I read this book before and enjoyed it a lot on my first read but I caught some iffy things in my reread which brought down the rating.
It's an okay romance book, but some minor things didn't really work for me. I guess that the legal age of consent might be 17, but a 17-year-old and a 29yo are still... an iffy and slightly not okay pair to me. Also, consent. When Raf tells Nate "No" initially, Nate ignores this. Not the way to go, tbh.

lauraadriana78's review

Go to review page

I'm going to forgo the ratings this time, and just write my thoughts on this book.

This book had an identity crisis, or at least that is what it felt like to me. I know that given the premise there must have been a point to be made. I just either didn't see it, or just didn't get it.

I'll explain. Israfel Vaceck is gay, he knows he's gay. He's also a devout Catholic, as a way of coping with his sexual preferences he goes into the priesthood. Hoping that the vow of celibacy and "life given to GOD" will help him stay away from sinning or giving into his "sick" impulses. For 10 years he enjoys priesthood, and is good at it. Until the day that the reasons he became a priest to begin with become something he can no longer ignore.

Israfel is assigned to a new parish in a small town, one of his altar boys a seventeen year old young man named Nate Mulligan is immediately a source of turmoil. He is attracted to Nate and the boy is not shy about letting him know he feels the same way. Nate is charming, sexy, smart and so in his face. So, they begin an affair that ends up changing everything for Israfel, and forcing him to face who he is.

Here is my issue with this book. I found it very hard to accept Israfel's behavior. No matter how repressed he was, or how much he was attracted to Nate. He was in fact a man in a position of power who was behaving EXTREMELY inappropriately with an underage boy.

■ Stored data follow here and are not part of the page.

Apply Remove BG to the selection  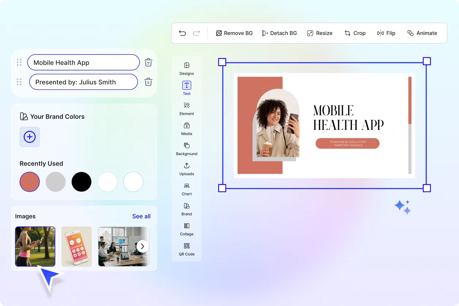coord(234,33)
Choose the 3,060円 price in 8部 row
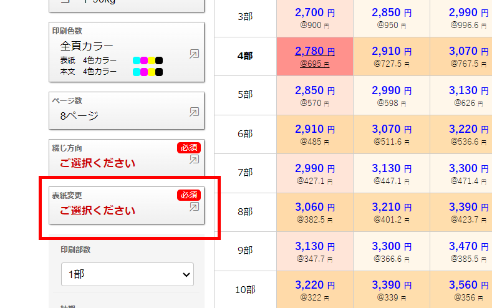This screenshot has width=492, height=308. pos(314,207)
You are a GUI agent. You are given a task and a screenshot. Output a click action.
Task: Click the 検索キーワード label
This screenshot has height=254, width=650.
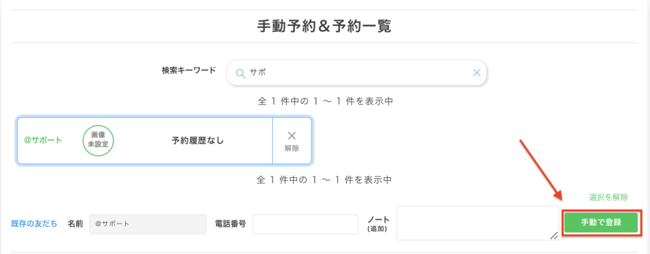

I had to think a lot about this, but in the end I came to the conclusion that I could not just happily let this go for the sake of it being a romance where people got swept off their feet and consequences be damned. If this would have been a novel about a 29 year old woman having and affair with her 17 year old male student, I would have had a problem with that. If this would have been a novel about a 29 year old man having an affair with his 17 year old female babysitter, I would have had a problem with that. Why? Because as much as attraction and passion are strong and powerful things, people in certain positions have responsibilities and there are actions that are not excusable. Had he courted this boy and refrained from being physical until he was of age, or at least until he was sure that he had feelings of love for Nate I would have been a lot more OK with this book. There were so many times in the book that Israfel sounded and acted like a little boy, like the whole world was to blame for him doing the things he did. Like his lack of control was somehow something he was helpless to.

Do I have an issue with him being a priest and falling in love with an altar boy? Short answer is No. One of my biggest issues with the Catholic church, and there are MANY of them. Is their fucked up brand of "degaying therapy". Which in many cases consists of encouraging young men who are gay, to go into the priesthood. Not only is it wrong to make someone feel that they are sick or wrong for being who they are, but it is even more messed up to place them in a situation of entrapment. This is heavy stuff, there is a history that sorrounds this very issue in the Catholic church that is dark. So I had a very hard time reconciling this book's premise with the sweet, sexy happy ending this book had.

Do I think that Israfel didn't deserve to be happy because he made a mistake? Absolutely not. However I felt that he got away with a little too much.

This book made me think a lot about [b:Notes on a Scandal|123046|Notes on a Scandal|Patrick Marber|http://photo.goodreads.com/books/1171847806s/123046.jpg|118465]. The whole idea of one mistake costing you your entire life. It's a heady thing and unfair as hell. But still do two huge wrongs make a right? And what kept nagging at me was the thought that once you blur the lines, then what is acceptable? Would it have been okay if Nate had been 16 and half, 15, but super mature?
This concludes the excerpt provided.